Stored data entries
···

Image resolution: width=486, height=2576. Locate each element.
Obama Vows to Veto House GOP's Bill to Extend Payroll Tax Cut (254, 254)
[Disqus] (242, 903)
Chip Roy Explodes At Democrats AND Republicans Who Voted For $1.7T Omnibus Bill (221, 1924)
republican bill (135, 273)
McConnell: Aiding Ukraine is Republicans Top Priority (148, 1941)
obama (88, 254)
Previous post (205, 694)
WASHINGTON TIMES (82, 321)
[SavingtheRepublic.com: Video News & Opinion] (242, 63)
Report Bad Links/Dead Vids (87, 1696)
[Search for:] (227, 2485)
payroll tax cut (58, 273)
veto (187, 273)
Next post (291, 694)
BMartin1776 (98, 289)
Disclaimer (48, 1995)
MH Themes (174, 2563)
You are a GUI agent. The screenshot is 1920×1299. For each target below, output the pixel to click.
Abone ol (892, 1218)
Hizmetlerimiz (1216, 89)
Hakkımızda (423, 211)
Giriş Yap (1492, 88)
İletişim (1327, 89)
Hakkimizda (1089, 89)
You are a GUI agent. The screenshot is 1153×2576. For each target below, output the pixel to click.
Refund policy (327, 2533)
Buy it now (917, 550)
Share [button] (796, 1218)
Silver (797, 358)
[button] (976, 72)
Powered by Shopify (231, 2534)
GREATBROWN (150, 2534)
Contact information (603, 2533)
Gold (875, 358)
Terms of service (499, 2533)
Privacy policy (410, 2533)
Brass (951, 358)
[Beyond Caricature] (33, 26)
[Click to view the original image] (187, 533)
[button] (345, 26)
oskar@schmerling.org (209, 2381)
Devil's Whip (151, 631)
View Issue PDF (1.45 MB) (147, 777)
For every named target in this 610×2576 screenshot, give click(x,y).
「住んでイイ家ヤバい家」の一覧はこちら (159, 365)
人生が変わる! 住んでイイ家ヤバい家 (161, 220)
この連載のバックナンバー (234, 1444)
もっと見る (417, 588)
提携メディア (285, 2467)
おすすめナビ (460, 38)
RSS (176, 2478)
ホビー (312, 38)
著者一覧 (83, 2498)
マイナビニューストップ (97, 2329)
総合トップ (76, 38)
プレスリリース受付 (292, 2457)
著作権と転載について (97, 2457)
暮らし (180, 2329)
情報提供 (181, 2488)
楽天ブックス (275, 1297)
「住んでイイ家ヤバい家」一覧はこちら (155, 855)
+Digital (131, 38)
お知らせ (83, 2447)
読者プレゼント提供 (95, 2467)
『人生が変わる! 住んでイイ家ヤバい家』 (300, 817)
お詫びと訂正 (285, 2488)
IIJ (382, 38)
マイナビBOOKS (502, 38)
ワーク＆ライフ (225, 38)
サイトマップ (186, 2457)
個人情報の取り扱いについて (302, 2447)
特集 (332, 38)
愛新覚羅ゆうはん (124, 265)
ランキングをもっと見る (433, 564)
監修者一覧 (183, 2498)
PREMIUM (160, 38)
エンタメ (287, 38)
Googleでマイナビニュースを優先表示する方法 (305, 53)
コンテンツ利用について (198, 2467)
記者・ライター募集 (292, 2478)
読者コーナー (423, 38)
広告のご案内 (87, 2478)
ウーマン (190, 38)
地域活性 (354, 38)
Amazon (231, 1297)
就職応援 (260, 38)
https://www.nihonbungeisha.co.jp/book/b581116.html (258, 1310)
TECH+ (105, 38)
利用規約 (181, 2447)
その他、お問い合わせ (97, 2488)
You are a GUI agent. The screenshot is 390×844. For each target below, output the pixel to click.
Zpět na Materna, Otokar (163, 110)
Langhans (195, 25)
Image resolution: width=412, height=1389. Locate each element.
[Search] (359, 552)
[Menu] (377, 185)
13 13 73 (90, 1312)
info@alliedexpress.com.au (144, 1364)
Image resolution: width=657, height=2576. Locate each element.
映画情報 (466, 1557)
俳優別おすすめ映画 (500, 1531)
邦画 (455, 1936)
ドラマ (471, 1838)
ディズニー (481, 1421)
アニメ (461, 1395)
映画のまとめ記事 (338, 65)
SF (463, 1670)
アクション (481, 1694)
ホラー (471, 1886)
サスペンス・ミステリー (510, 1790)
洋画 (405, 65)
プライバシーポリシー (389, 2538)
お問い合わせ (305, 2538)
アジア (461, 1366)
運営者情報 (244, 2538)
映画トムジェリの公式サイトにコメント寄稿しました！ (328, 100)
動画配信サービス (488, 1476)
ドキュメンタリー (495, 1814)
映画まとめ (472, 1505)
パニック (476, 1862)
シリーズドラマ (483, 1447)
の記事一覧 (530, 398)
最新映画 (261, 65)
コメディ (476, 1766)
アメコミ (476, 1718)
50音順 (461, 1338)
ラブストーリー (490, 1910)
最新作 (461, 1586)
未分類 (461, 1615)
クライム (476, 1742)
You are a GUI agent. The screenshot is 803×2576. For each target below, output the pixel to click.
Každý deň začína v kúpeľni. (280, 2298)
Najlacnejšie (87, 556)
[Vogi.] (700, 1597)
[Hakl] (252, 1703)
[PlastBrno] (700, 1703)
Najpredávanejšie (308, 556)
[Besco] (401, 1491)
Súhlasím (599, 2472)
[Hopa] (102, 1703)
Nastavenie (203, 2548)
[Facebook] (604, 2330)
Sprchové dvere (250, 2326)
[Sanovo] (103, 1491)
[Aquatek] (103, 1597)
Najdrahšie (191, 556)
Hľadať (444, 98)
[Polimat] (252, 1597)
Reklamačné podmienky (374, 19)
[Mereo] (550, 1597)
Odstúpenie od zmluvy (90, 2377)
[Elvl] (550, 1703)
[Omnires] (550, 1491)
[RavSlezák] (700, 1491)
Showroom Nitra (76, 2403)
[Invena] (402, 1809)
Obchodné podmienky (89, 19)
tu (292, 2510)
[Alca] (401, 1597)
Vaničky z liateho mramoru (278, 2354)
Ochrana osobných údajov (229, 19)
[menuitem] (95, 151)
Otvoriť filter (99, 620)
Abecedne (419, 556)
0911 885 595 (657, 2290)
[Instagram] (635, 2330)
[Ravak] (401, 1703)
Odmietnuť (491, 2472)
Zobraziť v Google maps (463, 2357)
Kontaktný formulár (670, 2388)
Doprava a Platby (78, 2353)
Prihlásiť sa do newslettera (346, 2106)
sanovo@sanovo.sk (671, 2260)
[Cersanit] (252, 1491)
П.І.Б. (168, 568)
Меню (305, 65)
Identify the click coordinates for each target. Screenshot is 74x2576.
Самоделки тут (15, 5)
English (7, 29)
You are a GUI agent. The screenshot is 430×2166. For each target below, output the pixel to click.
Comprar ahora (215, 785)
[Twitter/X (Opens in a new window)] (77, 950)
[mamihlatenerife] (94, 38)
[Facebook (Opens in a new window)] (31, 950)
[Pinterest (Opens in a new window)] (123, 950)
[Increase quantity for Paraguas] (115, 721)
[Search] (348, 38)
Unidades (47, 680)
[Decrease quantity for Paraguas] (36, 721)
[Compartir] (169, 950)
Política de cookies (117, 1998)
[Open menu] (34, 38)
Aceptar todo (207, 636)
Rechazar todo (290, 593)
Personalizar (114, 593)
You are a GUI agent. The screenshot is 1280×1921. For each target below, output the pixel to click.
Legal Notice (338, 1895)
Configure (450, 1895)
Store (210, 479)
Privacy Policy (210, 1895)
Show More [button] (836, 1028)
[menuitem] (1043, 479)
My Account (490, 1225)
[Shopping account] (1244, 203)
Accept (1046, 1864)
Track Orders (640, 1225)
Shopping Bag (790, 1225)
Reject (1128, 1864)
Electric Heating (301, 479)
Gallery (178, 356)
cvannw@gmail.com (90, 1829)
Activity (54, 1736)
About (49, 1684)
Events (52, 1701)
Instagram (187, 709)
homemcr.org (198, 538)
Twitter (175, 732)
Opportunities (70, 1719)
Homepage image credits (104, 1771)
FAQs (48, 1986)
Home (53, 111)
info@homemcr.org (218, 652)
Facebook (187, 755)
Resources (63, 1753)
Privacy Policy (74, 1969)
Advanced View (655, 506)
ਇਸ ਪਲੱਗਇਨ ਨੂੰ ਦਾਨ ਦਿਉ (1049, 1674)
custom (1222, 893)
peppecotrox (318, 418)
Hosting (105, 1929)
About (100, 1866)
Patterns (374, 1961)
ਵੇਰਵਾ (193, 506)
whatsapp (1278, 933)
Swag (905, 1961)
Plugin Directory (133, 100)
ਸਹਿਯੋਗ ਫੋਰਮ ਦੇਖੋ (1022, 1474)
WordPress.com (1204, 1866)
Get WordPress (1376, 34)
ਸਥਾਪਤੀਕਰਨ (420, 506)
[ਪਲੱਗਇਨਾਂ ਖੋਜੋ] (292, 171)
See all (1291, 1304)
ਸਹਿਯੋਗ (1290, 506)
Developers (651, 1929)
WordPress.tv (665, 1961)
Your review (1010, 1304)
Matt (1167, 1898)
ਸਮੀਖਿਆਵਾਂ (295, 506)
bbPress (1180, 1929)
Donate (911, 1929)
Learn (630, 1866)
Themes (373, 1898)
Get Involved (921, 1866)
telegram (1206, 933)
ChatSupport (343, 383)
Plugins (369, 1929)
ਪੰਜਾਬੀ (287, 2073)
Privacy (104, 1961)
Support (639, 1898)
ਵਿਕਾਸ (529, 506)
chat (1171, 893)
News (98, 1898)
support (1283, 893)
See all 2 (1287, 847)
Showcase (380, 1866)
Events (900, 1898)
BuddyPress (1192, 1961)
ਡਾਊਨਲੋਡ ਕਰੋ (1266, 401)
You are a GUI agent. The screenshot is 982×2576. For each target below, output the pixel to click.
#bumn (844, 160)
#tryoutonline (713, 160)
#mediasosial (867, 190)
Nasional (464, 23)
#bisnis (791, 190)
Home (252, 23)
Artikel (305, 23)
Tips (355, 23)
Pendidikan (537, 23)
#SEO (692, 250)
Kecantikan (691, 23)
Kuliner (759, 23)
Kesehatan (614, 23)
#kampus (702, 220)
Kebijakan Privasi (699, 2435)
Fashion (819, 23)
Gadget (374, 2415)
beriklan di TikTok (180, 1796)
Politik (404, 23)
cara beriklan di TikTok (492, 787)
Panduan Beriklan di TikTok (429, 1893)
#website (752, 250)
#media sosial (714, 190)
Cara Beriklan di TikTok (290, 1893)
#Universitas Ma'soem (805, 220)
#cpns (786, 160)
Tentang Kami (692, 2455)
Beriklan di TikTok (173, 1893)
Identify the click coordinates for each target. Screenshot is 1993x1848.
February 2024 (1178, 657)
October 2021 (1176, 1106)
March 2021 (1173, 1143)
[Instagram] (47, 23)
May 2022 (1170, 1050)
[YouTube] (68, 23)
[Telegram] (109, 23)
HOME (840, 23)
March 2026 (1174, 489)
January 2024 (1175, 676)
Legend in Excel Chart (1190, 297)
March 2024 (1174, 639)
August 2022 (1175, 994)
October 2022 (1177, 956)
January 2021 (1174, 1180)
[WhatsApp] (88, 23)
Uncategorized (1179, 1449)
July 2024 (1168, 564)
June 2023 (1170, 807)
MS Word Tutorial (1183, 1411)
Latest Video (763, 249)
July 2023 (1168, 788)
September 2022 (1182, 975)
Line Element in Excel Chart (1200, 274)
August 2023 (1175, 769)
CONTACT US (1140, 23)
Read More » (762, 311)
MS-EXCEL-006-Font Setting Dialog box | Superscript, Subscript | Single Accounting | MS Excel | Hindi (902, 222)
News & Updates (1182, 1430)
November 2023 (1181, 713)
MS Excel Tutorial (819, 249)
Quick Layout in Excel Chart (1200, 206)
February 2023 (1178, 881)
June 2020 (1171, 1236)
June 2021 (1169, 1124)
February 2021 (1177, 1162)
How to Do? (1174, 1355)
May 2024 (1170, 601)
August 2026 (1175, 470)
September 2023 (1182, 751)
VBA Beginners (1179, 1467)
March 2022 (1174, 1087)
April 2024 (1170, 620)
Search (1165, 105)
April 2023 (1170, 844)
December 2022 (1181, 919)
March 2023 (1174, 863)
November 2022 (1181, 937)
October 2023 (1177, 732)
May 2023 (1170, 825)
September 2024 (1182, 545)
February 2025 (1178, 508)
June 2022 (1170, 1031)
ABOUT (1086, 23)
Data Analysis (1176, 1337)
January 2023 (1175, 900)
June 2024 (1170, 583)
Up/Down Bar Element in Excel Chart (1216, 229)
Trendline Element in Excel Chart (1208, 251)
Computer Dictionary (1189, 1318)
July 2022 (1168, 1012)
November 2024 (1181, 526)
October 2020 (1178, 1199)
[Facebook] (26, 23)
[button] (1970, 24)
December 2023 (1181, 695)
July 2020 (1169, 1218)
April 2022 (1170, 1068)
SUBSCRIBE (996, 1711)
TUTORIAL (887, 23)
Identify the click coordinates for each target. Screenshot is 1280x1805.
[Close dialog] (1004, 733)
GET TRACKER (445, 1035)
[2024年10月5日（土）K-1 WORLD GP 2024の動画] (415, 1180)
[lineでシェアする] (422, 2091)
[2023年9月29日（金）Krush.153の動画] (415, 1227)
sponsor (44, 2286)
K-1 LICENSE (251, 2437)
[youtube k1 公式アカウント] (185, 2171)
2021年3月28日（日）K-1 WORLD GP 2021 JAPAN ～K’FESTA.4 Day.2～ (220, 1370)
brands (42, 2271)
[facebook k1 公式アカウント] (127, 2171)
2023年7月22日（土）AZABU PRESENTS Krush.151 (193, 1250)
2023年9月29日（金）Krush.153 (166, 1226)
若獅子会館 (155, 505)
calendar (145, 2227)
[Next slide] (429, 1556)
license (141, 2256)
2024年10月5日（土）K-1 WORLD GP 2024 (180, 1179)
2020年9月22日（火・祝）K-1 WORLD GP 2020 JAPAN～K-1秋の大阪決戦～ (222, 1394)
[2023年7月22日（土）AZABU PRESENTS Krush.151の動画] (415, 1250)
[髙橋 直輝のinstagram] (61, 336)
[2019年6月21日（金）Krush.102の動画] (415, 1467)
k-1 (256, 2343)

···

### [WHAT NEEDS TO BE DONE]
Please transcribe the data exactly from its first line. End with the line that contains "Chip Roy Explodes".

### [RESPONSE TO THE TASK]
Image resolution: width=486, height=2576. Locate each element.
Obama Vows to Veto House GOP's Bill to Extend Payroll Tax Cut (254, 254)
[Disqus] (242, 903)
Chip Roy Explodes At Democrats AND Republicans Who Voted For $1.7T Omnibus Bill (221, 1924)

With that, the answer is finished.